(Article)
Please keep an eye on our website and social media to stay up to date with our latest events:

Exeter.ac.uk/mba
Twitter: @theexetermba
Facebook: @theexetermba

Developing leaders in the Norwegian wilderness

The Exeter MBA students in Norway 2018. Photo credit: Karel Vandezande

This summer we launched our first ever Leadership Skills Expedition module, taking 17 students to the rugged landscape of Norway where they could develop and understand their leadership abilities. MBA Programme Director, Stuart Robinson explains:

“In MBA education we all talk a lot about leadership. A key consideration for us as educators is how we can help students understand their personal and leadership abilities. Of course, during an MBA, students discover a lot about themselves and how they interact with others. Working with peers in tutor groups, exercises and on projects all develop aspects of leadership and ways of working.

However, I feel strongly that these situations can become routine, familiar, and safe. We wanted to discover, by putting our MBA students in an unfamiliar, risky, and wild environment, how we could look more deeply into the dynamics of leadership. That is why I found myself this Summer on top of a Norwegian plateau, Hardangervidda, with 17 of our students.

(Stored data)
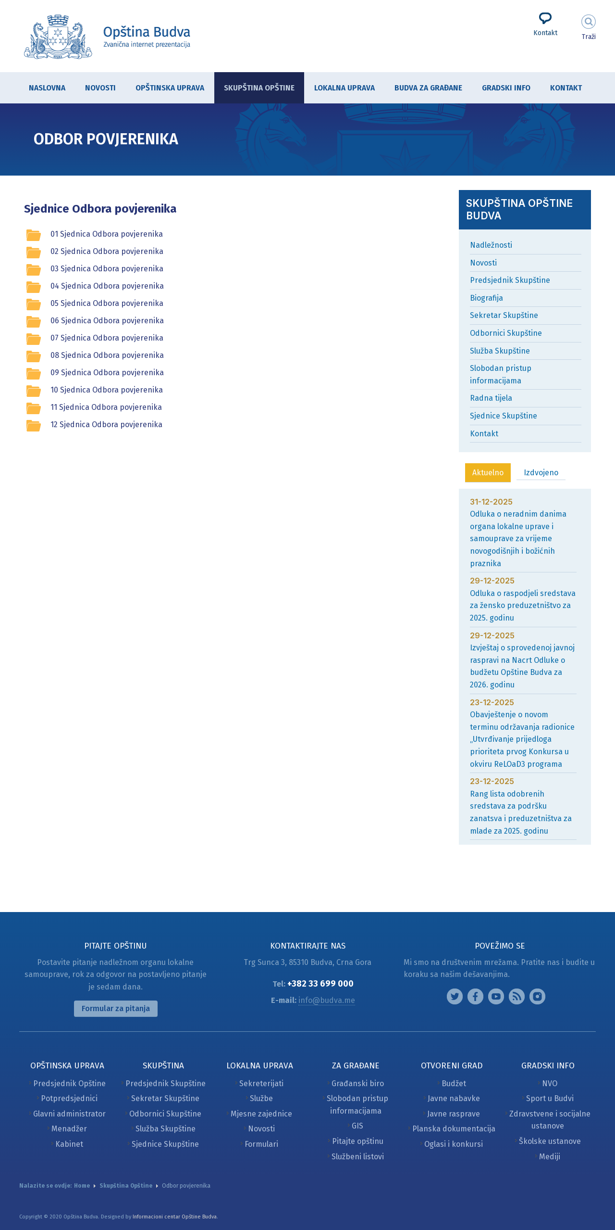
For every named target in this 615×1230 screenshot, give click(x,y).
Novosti (100, 88)
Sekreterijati (261, 1083)
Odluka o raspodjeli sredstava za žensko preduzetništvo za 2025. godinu (523, 605)
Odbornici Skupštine (506, 333)
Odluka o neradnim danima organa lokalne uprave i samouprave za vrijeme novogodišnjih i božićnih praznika (518, 538)
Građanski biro (358, 1083)
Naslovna (47, 88)
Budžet (454, 1083)
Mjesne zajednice (261, 1113)
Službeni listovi (358, 1156)
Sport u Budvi (550, 1098)
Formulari (261, 1144)
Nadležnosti (491, 245)
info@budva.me (326, 1000)
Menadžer (69, 1128)
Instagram (455, 996)
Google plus (496, 996)
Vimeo (537, 996)
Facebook (475, 996)
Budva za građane (423, 89)
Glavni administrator (69, 1113)
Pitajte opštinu (357, 1141)
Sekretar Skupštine (504, 315)
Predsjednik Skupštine (510, 280)
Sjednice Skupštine (503, 415)
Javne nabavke (454, 1098)
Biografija (486, 298)
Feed (517, 996)
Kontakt (545, 33)
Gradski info (501, 89)
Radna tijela (491, 398)
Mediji (549, 1156)
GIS (357, 1125)
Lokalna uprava (340, 89)
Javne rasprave (453, 1113)
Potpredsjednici (69, 1098)
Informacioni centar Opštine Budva (175, 1217)
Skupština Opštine (254, 88)
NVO (549, 1083)
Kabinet (69, 1144)
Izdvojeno (541, 472)
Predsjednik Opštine (69, 1083)
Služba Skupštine (500, 350)
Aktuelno (488, 472)
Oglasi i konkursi (453, 1144)
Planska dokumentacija (453, 1128)
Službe (261, 1098)
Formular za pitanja (116, 1008)
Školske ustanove (550, 1141)
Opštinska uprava (165, 89)
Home (82, 1186)
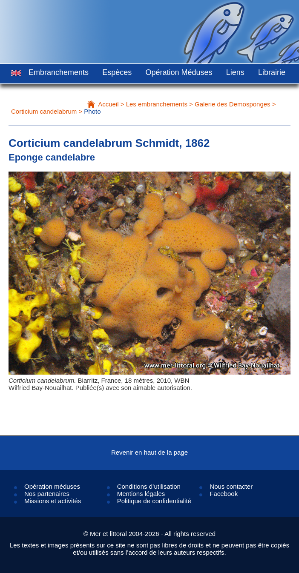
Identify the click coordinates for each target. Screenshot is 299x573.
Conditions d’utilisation (149, 486)
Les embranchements (156, 104)
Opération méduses (52, 486)
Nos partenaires (46, 493)
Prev (34, 298)
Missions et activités (52, 500)
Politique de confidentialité (154, 500)
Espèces (117, 72)
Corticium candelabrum (44, 111)
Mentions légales (141, 493)
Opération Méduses (178, 72)
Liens (235, 72)
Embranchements (59, 72)
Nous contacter (231, 486)
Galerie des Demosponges (232, 104)
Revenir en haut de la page (149, 452)
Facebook (224, 493)
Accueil (108, 104)
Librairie (271, 72)
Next (264, 298)
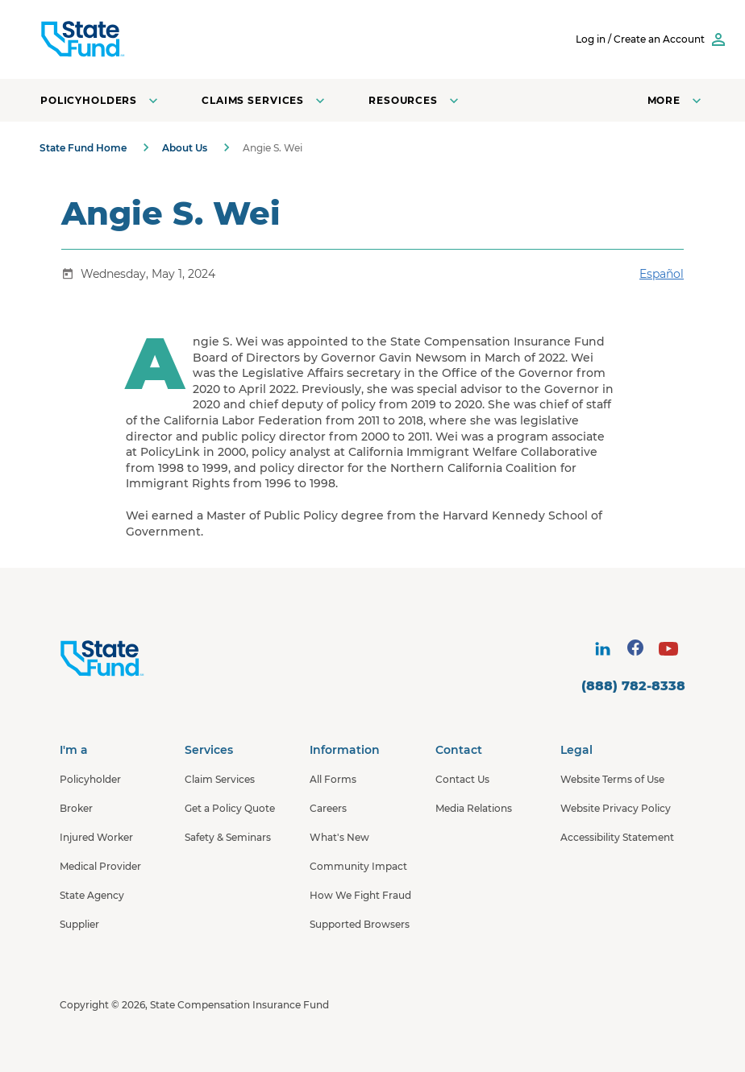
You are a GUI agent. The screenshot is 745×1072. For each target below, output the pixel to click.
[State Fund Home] (145, 658)
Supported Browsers (360, 924)
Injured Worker (96, 837)
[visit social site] (602, 649)
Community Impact (358, 866)
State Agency (92, 895)
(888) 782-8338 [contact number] (633, 685)
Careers (328, 808)
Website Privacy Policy (615, 808)
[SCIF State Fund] (144, 39)
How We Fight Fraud (360, 895)
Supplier (79, 924)
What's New (339, 837)
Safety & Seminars (228, 837)
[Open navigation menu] (676, 100)
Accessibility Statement (617, 837)
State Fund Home (83, 148)
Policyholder (90, 779)
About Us (184, 148)
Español (661, 274)
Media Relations (473, 808)
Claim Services (220, 779)
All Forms (333, 779)
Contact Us (462, 779)
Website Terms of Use (612, 779)
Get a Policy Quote (230, 808)
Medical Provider (100, 866)
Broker (76, 808)
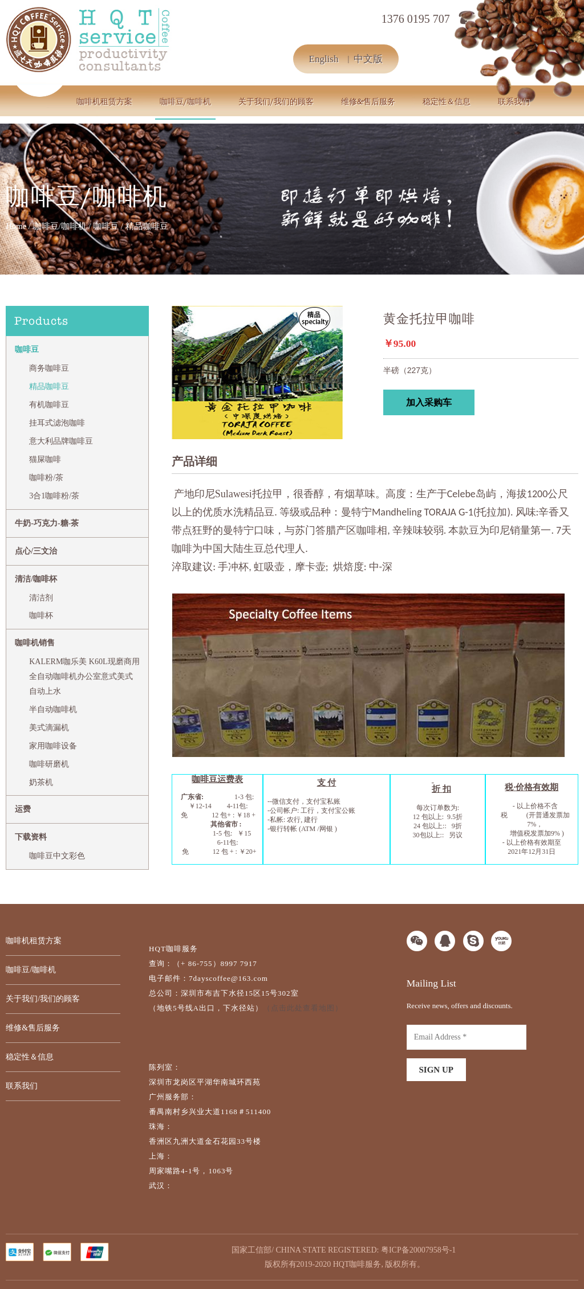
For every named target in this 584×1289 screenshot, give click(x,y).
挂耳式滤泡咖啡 (57, 423)
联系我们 (514, 102)
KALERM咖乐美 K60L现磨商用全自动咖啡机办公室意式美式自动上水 (84, 676)
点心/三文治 (36, 551)
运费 (23, 809)
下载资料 (31, 837)
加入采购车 (429, 402)
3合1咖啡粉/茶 (54, 496)
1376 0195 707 (416, 19)
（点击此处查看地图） (303, 1008)
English (324, 59)
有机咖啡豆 (49, 404)
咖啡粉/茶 (46, 477)
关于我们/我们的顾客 (276, 102)
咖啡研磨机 (49, 764)
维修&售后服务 (368, 102)
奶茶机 (41, 782)
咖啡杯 (41, 615)
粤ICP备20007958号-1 (418, 1250)
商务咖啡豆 (49, 368)
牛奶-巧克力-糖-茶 (47, 523)
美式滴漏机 (49, 727)
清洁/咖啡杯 (36, 579)
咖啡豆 (106, 226)
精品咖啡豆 (49, 386)
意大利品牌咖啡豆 (61, 441)
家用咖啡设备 (53, 746)
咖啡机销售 (35, 643)
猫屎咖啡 (45, 459)
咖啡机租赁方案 (104, 102)
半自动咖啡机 (53, 709)
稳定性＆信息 (447, 102)
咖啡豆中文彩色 (57, 856)
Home (16, 226)
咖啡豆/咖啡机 (185, 102)
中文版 (368, 59)
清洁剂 (41, 598)
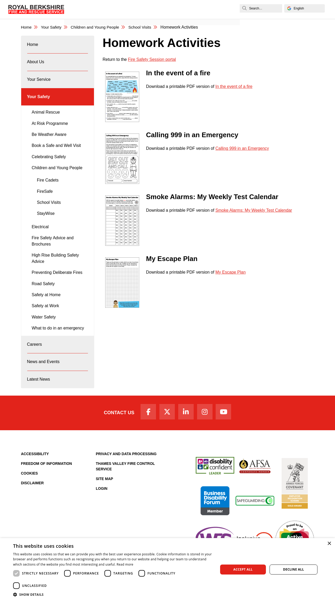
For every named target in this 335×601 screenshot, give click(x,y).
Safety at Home (46, 301)
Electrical (40, 233)
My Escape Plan (230, 272)
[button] (112, 594)
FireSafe (45, 197)
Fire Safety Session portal (152, 59)
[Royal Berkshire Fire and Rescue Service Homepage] (37, 9)
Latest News (38, 389)
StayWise (46, 219)
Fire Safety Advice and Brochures (53, 247)
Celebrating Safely (49, 163)
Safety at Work (45, 312)
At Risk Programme (50, 129)
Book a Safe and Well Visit (56, 152)
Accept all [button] (243, 569)
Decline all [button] (293, 569)
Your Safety (52, 27)
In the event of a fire (233, 86)
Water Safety (44, 323)
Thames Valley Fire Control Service (125, 478)
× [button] (329, 544)
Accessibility (35, 466)
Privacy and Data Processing (126, 466)
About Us (35, 64)
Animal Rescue (46, 118)
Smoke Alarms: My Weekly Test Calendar (253, 210)
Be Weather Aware (49, 141)
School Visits (145, 27)
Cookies (29, 485)
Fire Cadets (48, 186)
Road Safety (43, 290)
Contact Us (115, 424)
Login (101, 500)
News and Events (84, 15)
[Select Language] (303, 8)
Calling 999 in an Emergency (242, 148)
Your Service (39, 83)
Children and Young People (98, 27)
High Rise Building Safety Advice (55, 264)
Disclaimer (32, 495)
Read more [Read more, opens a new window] (124, 564)
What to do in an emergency (58, 334)
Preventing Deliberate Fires (57, 278)
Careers (34, 351)
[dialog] (167, 569)
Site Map (104, 491)
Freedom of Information (46, 476)
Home (26, 27)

(Required task)
Answer these questions from the Exeter MBA text above:
1. What Twitter handle does it list?
2. How many students took part in the Leadership Skills Expedition module?
3. What is the name of the Norwegian plateau mentioned?

(Final result)
1. @theexetermba
2. 17
3. Hardangervidda